#### Aufgabe 1:
Schreiben Sie die Datensätze ab der Zeile, die „Select the Attaquant central role radio“ enthält, bis zum Ende der Datensätze unverändert ab, beide Grenzen eingeschlossen.

#### Auszug:
........

Überhaupt strahlt es bei ihr funkelnd in den schillerndsten Höhen. Wie ein feingeschliffener Diamant leuchtet ihr Vokalinstrument sternenklar in die Nacht.

 

Elegant und von einem hauchzarten Timbre umflort, fliegen einem die Töne elegant flatternd ums Gehör. Es ist wie ein stimmliches Aufbäumen, ein sprühender Funkenschlag tonaler Virtuosität, der sich einem unwiderruflich ins Gedächtnis brennt. 

 

Andächtige Melodien lösen sich auch im klangmalerischen Meer der Laute und des Cembalos auf. Mal gezupft, mal zart angeschlagen fühlt man sich als Zuhörer sofort in eine nachtblaue Atmosphäre katapultiert, den virtuosen Solisten Stephan Rath und Bastian Uhlig sei Dank.

 

Als Aco Bišćević eine bosnische Weise anstimmt, die irgendwie aus dem Kontext des anglo-italienischen Musikabends gerissen scheint, wird es plötzlich ganz still im Publikum, denn der junge Tenor weiß um die Kraft der Worte, versenkt sich tief in die inhaltliche Interpretation und schöpft aus vollem Herzen, um die Geschichte der tragischen Fatma und ihrer unglücklichen Liebe in voller Pracht erblühen zu lassen.

........

#### Übungsdaten:
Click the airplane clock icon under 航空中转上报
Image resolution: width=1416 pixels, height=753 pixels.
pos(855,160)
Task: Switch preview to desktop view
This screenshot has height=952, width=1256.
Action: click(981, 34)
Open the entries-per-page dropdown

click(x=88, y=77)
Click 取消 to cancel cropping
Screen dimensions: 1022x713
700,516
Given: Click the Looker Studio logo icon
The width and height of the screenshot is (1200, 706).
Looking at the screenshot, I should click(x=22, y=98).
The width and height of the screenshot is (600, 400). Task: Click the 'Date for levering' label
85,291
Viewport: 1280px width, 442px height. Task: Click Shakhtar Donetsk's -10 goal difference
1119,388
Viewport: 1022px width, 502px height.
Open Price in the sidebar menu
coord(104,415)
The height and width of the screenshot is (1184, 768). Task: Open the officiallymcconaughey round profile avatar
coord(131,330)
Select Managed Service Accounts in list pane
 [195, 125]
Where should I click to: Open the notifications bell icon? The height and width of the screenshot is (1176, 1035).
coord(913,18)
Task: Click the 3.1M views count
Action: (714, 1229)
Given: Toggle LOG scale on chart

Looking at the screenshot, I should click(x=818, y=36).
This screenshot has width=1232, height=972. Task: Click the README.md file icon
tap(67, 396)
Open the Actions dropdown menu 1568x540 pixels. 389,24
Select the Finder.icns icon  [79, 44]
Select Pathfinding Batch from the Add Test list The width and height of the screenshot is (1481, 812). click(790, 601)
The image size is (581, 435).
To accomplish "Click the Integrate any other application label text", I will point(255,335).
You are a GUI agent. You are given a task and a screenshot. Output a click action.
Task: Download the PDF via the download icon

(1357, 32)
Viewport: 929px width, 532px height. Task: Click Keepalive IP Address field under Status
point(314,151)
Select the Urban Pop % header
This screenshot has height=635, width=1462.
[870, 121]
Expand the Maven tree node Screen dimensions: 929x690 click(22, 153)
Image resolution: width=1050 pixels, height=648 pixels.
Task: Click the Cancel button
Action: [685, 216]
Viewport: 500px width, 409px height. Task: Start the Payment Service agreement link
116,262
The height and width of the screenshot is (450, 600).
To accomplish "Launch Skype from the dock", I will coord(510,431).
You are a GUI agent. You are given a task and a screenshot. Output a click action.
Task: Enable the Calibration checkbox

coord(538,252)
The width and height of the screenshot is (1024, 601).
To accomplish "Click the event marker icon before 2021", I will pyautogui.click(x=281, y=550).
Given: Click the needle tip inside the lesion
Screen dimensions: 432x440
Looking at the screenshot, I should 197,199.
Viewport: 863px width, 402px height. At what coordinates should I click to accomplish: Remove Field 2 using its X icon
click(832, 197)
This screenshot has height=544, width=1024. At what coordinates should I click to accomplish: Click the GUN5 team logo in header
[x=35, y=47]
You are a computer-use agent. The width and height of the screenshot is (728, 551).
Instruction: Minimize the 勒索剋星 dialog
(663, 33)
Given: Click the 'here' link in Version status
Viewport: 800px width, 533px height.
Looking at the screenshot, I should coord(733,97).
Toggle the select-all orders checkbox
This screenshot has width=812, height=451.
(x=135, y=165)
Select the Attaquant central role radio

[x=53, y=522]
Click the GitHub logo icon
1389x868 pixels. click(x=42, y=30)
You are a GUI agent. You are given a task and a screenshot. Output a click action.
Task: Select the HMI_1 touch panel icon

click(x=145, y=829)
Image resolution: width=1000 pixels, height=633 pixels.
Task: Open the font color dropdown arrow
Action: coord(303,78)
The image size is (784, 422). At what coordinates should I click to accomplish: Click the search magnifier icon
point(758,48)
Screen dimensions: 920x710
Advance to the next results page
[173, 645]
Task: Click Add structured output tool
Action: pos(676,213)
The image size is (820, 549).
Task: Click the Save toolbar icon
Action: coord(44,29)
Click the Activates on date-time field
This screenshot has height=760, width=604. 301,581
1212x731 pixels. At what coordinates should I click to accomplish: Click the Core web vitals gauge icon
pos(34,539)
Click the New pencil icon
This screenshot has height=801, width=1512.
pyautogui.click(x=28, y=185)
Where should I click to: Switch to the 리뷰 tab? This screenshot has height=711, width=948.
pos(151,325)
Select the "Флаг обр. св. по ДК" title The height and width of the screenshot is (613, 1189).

........

#### Aufgabe 2:
Nennen Sie alle Personennamen, die in der Konzertkritik vorkommen.

#### Antwort 1:
Select the Attaquant central role radio

[x=53, y=522]
Click the GitHub logo icon
1389x868 pixels. click(x=42, y=30)
You are a GUI agent. You are given a task and a screenshot. Output a click action.
Task: Select the HMI_1 touch panel icon

click(x=145, y=829)
Image resolution: width=1000 pixels, height=633 pixels.
Task: Open the font color dropdown arrow
Action: coord(303,78)
The image size is (784, 422). At what coordinates should I click to accomplish: Click the search magnifier icon
point(758,48)
Screen dimensions: 920x710
Advance to the next results page
[173, 645]
Task: Click Add structured output tool
Action: pos(676,213)
The image size is (820, 549).
Task: Click the Save toolbar icon
Action: coord(44,29)
Click the Activates on date-time field
This screenshot has height=760, width=604. 301,581
1212x731 pixels. At what coordinates should I click to accomplish: Click the Core web vitals gauge icon
pos(34,539)
Click the New pencil icon
This screenshot has height=801, width=1512.
pyautogui.click(x=28, y=185)
Where should I click to: Switch to the 리뷰 tab? This screenshot has height=711, width=948.
pos(151,325)
Select the "Флаг обр. св. по ДК" title The height and width of the screenshot is (613, 1189).

#### Antwort 2:
Stephan Rath, Bastian Uhlig, Aco Bišćević, Fatma